Write each of the records out again exactly.

Stored records
################
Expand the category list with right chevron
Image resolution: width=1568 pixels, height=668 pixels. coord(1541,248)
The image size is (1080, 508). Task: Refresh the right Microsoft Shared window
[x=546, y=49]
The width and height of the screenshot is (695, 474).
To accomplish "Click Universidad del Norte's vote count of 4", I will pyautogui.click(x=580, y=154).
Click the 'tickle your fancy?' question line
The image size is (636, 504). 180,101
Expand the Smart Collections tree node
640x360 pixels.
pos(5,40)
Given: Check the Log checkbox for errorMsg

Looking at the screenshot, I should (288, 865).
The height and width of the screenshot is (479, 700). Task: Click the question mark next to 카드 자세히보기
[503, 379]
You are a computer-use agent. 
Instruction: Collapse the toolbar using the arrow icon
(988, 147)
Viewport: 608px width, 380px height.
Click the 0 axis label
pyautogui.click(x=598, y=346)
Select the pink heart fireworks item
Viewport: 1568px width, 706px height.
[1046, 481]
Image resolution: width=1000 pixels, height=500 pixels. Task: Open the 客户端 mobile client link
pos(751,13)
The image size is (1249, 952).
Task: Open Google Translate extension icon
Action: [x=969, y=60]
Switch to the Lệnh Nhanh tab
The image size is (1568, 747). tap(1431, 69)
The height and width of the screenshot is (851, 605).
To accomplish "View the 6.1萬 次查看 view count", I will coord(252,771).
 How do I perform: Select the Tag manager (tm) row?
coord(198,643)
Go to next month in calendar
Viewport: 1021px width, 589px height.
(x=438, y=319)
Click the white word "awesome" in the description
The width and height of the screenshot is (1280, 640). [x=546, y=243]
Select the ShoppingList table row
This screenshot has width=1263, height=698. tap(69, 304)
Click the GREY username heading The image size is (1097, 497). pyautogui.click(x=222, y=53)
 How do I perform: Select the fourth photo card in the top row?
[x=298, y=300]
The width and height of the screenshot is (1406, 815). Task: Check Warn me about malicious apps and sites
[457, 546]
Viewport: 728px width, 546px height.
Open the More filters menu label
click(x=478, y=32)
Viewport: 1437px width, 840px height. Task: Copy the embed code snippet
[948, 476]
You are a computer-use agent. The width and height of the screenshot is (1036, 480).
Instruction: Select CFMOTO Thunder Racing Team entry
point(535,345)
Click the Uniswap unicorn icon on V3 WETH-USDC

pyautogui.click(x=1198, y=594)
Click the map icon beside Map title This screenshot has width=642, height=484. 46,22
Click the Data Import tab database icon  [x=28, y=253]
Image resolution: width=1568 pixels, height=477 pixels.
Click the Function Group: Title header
################
# Expected answer
Expand the category list with right chevron
Image resolution: width=1568 pixels, height=668 pixels. coord(1541,248)
The image size is (1080, 508). Task: Refresh the right Microsoft Shared window
[x=546, y=49]
The width and height of the screenshot is (695, 474).
To accomplish "Click Universidad del Norte's vote count of 4", I will pyautogui.click(x=580, y=154).
Click the 'tickle your fancy?' question line
The image size is (636, 504). 180,101
Expand the Smart Collections tree node
640x360 pixels.
pos(5,40)
Given: Check the Log checkbox for errorMsg

Looking at the screenshot, I should (288, 865).
The height and width of the screenshot is (479, 700). Task: Click the question mark next to 카드 자세히보기
[503, 379]
You are a computer-use agent. 
Instruction: Collapse the toolbar using the arrow icon
(988, 147)
Viewport: 608px width, 380px height.
Click the 0 axis label
pyautogui.click(x=598, y=346)
Select the pink heart fireworks item
Viewport: 1568px width, 706px height.
[1046, 481]
Image resolution: width=1000 pixels, height=500 pixels. Task: Open the 客户端 mobile client link
pos(751,13)
The image size is (1249, 952).
Task: Open Google Translate extension icon
Action: [x=969, y=60]
Switch to the Lệnh Nhanh tab
The image size is (1568, 747). tap(1431, 69)
The height and width of the screenshot is (851, 605).
To accomplish "View the 6.1萬 次查看 view count", I will coord(252,771).
 How do I perform: Select the Tag manager (tm) row?
coord(198,643)
Go to next month in calendar
Viewport: 1021px width, 589px height.
(x=438, y=319)
Click the white word "awesome" in the description
The width and height of the screenshot is (1280, 640). [x=546, y=243]
Select the ShoppingList table row
This screenshot has width=1263, height=698. tap(69, 304)
Click the GREY username heading The image size is (1097, 497). pyautogui.click(x=222, y=53)
 How do I perform: Select the fourth photo card in the top row?
[x=298, y=300]
The width and height of the screenshot is (1406, 815). Task: Check Warn me about malicious apps and sites
[457, 546]
Viewport: 728px width, 546px height.
Open the More filters menu label
click(x=478, y=32)
Viewport: 1437px width, 840px height. Task: Copy the embed code snippet
[948, 476]
You are a computer-use agent. The width and height of the screenshot is (1036, 480).
Instruction: Select CFMOTO Thunder Racing Team entry
point(535,345)
Click the Uniswap unicorn icon on V3 WETH-USDC

pyautogui.click(x=1198, y=594)
Click the map icon beside Map title This screenshot has width=642, height=484. 46,22
Click the Data Import tab database icon  [x=28, y=253]
Image resolution: width=1568 pixels, height=477 pixels.
Click the Function Group: Title header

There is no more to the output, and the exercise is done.